| Aim of the exercise |
Beneath this task are records; print exactly the stretch of them from the line with "Instruction: Click the" through the line with "Where should I click to: Expand", both ends included.

| Data shown |
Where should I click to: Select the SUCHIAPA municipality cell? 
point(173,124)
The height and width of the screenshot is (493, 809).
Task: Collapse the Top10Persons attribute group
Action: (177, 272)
--
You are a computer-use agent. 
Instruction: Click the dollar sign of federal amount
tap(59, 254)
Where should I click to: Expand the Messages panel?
---
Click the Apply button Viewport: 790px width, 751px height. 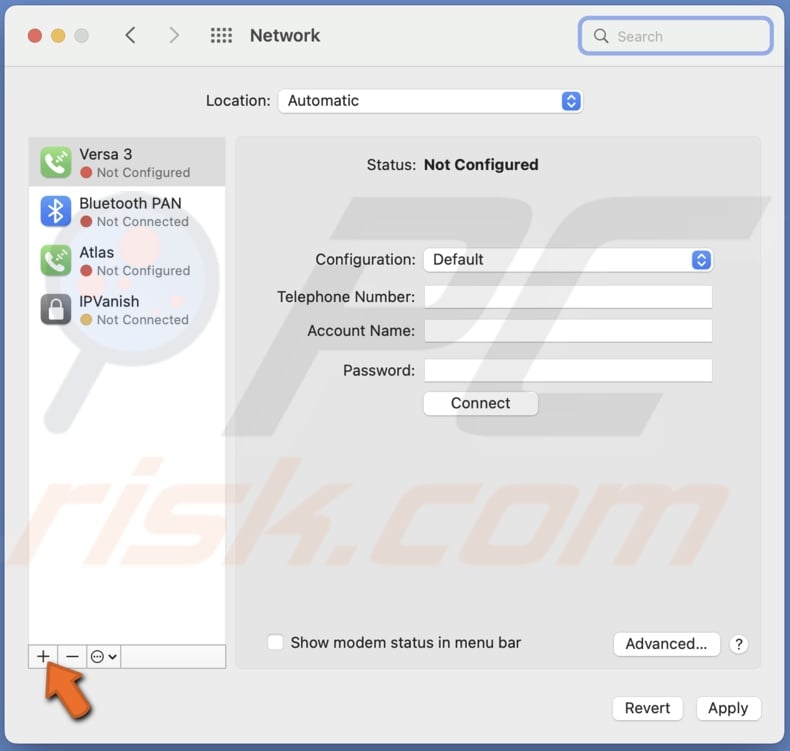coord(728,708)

| Answer space |
Instruction: Click the dollar sign of federal amount
tap(59, 254)
Where should I click to: Expand the Messages panel?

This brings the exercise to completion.